_Brief_
Copy all lines in the material holding the string "Given".
[Opening Data under study section]
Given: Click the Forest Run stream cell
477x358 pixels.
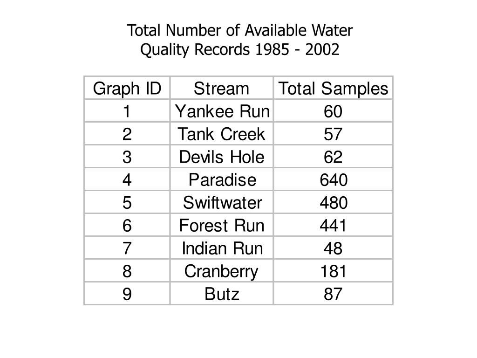Looking at the screenshot, I should point(221,225).
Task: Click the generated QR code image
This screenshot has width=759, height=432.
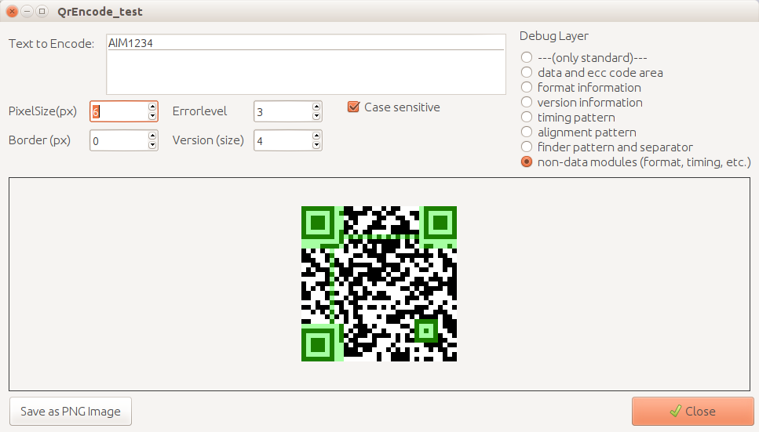Action: point(379,284)

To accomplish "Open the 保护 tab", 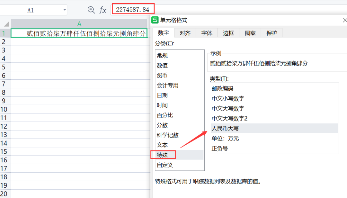I will pyautogui.click(x=272, y=33).
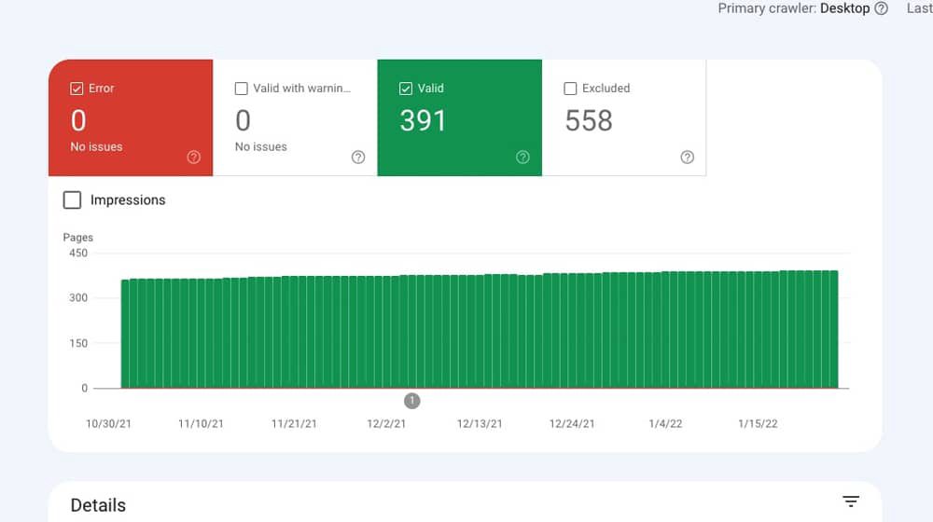This screenshot has height=522, width=933.
Task: Click the first green bar near 10/30/21
Action: tap(125, 334)
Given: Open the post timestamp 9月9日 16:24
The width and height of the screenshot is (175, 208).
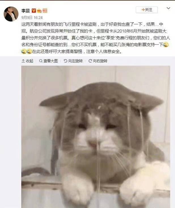Looking at the screenshot, I should [x=32, y=18].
[Closing Data under study section]
_Your response_
Given: Click the Forest Run stream cell
Given: Open the post timestamp 9月9日 16:24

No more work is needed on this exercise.